Но прелестно и прекрасно все не везде, и Архипова я встречаю намного раньше, чем хотелось бы. Не нужно поработать в хирургии всю жизнь, чтобы понять: в слове «долго» надежды бесконечно много, а от слова «быстро» она позорно сбегает.
— Что случилось? — спрашиваю, хватая его за руку.

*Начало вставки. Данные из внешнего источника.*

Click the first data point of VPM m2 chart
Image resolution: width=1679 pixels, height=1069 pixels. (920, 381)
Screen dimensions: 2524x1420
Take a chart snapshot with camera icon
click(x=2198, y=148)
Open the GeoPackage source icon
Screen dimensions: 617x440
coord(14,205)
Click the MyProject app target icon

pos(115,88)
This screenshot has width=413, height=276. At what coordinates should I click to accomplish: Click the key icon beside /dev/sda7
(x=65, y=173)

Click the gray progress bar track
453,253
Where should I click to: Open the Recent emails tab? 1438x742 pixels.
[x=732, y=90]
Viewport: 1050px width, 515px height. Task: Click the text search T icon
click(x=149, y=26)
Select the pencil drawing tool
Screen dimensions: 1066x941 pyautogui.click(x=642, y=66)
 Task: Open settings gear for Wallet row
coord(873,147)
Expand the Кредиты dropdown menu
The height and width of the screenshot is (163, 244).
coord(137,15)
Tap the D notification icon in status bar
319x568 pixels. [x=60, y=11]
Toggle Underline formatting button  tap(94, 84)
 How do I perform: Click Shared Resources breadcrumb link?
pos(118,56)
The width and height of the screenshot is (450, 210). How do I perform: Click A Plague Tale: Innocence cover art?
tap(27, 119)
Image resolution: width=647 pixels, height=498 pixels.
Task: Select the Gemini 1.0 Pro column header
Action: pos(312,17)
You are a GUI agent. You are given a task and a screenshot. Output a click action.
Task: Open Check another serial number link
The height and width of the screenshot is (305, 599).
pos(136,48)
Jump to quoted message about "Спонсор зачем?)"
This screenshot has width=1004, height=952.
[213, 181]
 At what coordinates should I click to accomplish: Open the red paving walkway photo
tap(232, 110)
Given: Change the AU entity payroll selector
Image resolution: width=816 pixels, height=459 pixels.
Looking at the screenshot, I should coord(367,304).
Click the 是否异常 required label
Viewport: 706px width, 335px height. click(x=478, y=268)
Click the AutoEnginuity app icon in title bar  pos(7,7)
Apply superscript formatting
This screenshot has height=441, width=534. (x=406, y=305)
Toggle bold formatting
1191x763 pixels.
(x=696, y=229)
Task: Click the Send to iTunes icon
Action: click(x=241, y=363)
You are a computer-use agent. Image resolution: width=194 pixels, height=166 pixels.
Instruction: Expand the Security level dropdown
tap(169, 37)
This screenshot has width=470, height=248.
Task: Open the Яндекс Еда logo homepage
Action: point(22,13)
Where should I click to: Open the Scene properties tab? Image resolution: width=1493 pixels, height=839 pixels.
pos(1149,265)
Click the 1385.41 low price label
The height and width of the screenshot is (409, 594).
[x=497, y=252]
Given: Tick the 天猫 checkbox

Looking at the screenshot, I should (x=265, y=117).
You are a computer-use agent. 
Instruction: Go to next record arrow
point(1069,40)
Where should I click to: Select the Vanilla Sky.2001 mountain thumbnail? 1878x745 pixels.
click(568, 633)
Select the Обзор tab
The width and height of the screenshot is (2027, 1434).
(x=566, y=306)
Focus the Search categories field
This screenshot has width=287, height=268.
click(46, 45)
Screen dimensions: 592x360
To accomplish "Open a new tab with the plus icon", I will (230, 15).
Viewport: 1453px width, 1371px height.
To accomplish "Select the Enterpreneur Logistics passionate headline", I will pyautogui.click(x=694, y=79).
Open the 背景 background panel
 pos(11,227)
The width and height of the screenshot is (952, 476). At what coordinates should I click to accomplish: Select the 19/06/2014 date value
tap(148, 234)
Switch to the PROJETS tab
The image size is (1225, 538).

— Оставь! — на пустом месте взрывается парень, невежливо вырывая локоть из моей ладони. Я не уверена, что таким образом он не пытается отогнать от себя навязчивые видения. Если обвинить в случившемся меня — полегчает. Собственно, пусть кричит. Ничего от его криков со мной не станется… Но Архипов, как я уже говорила, парень хороший, правильный, и, взглянув на девушку, которую он только что чуть не ударил, начинает сожалеть и почти извиняться.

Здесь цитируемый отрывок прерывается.